For most engineering teams however, incident response ends with the fix and a couple words or paragraphs about what happened. This is a great starting place, but often times focusing on what happened over what caused it to happen means we are missing out on the ability to see the patterns in our incidents and responses and learn a build on those. Making the shift from thing about incidents to thinking about the systems that produce them is a great next step to improve your responses.
I've been using a template to record all the information related to an incident for a while now, I thought you all might like to see it!
The template focuses on a few main sections and is a simple to copy Google Doc. You can find it here! The rest of this post will be a breakdown of each section and how to use it!
The header of the document focuses on some simple details about the event. First, put in the incident's date and give this document a title. Focus on something short and descriptive like "Product Name AWS outage". Ideally, you will be filling this out on the same day it happens, but if not make sure the date at the top is the date the incident happened. This makes it easy to search logs, chat messages, and PR's for what happened that day if people want to do more investigation.
The next section is Details, which records to type of event. Type definitions are largely up to you, but make sure they are standardized and documented somewhere. Some examples might be "Vulnerability", "Third Party", or "Production Bug". I'd recommending starting of with just a few types and adapting your system as you gather more information - if a few incidents are similar and don't cleanly fit a type, consider adding a new one.
Up next is the name of the Assignee - this is the incident leader, the person responsible for handling the incident (and hopefully the person filling out the template).
Next is a bit of metadata on this incident: Were customers impacted, what notifications were sent when it happened, and what was the source of detection (i.e. who or what reported this incident)?
The next bit is a table for writing up the details of the incident.
First, type up a quick description of what's happening. Feel free to tweak and refine this as the situation changes - at the end you should have a short overview of the event and solution.

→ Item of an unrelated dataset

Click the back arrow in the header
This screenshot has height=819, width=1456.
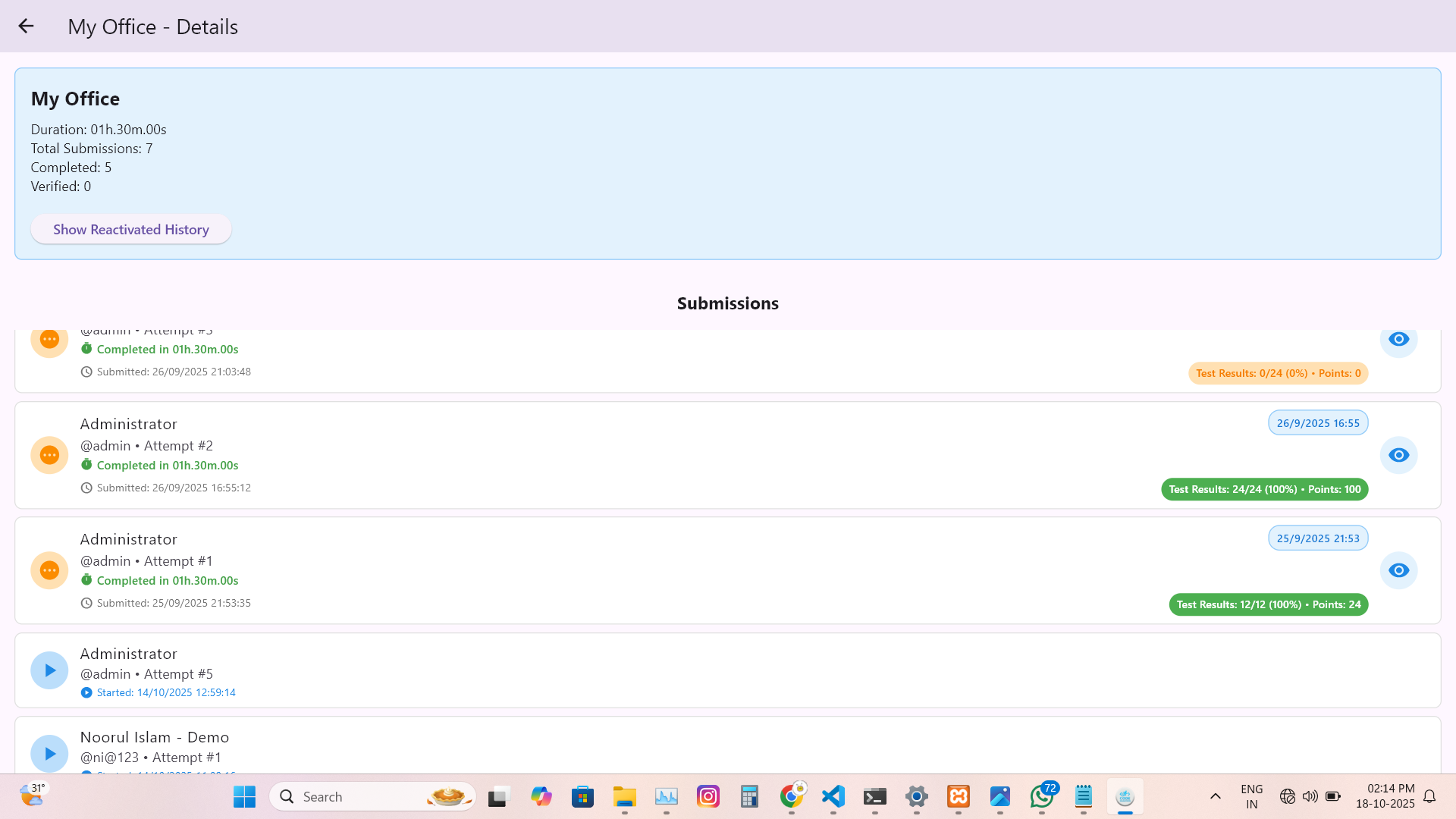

This is a great session for tossing quick notes as you are going. It helps keep track of various findings and artifacts while you are still learning about them. This section is most useful when you are still working on the incident, but it can also store any links/notes that don't fit into other categories later.

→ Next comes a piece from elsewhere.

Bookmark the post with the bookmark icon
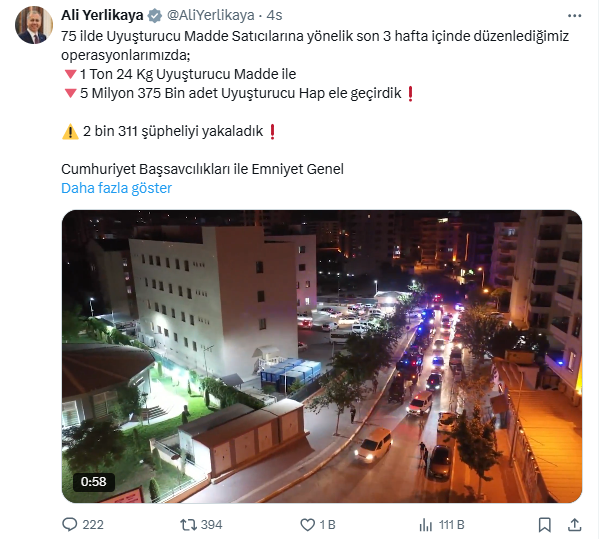602x539 pixels. (x=544, y=524)

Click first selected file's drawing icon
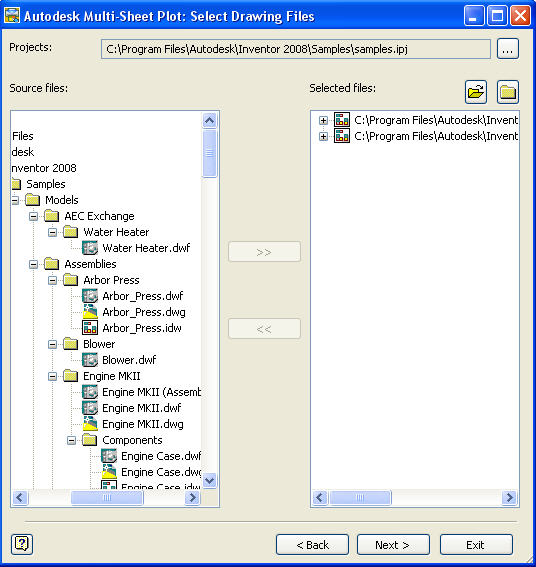click(x=342, y=120)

Here is where we start to get to the important bits of the document. Instead of focusing on root cause analysis or the 5 whys, we're going to focus on contributors and enablers. No incident is ever caused by just one thing, rather they are the result of a flaw in a complex system of tooling, engineers, and opportunity costs. Here, we focus on the things that enabled this incident to occur or contributed to the impact it had. For example, a broken production push might have been enabled by a mis-configured deployment file or a lack of testing around a specific area of the application. Silenced logs and an engineer on vacation might have contributed to the impact it had. By logging these things, we get an idea of the holes in our system.

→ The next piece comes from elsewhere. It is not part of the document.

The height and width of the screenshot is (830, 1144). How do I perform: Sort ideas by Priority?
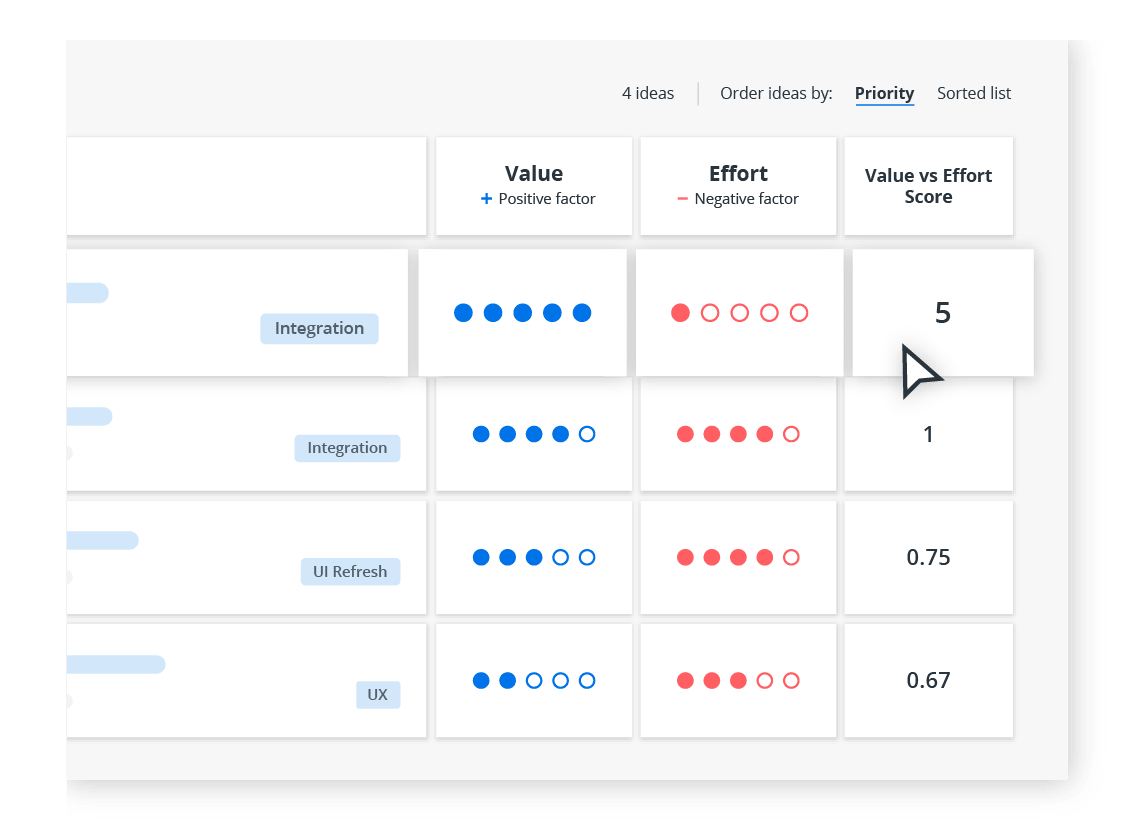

Mitigators are the things that went right - what made this have less of an impact than it could have? For example, perhaps a critical notification was seen caught by the on-call process or an engineer happened to be looking at a page when they noticed a bug. These kind of insights help you develop resilient pathways through which your incidents travel.
This section is relatively straightforward - were customers impacted and what was the extent of that impact? Did production go down for everyone or was this a small bug for a single customer?
This section is pretty similar to the "Contributors & Enablers" section, but more focused on "one-off" events that made this more difficult to handle. Was there a holiday that made it hard to coordinate? Maybe the logs weren't logging correctly or the incident monitoring software didn't ping right away. These events aren't always solvable, but the do give a clearer picture of your weak spots.
This section is for any artifacts that were created for the resolution of this incident - charts, documents, dashboards, etc. Anything that was generated for the explicit purpose of gather/collating data for the resolution of the incident.
This section is for all the links, PR's, tickets, etc that are related to this incident. This should give a holistic view of all the work related to this incident.
The final page contains a basic table template for tracking the timeline of the event with a simple branching color scheme to highlight co-incident work. It's a lot easier to fill this out as you go, but it can be filled out after the fact as well. Reading this should give a casual observer a basic understanding of what happened and what steps were taken to solve the incident.
This document should help you start tracking and logging the important information around your incidents, but all that data isn't super useful unless you are learning from it. A great way to do that is to have incident review meetings monthly - each team puts together a quick slideshow with the data contained here and presents it to the other teams. Bonus points for taking notes and pointing out commonalities. Even bonus-er points for coming up with some strategies to try out to lessen the impact of contributors or make mitigators even more impactful.
I hope this template is helpful! What does your incident response look like? What kind of learning does it optimize for?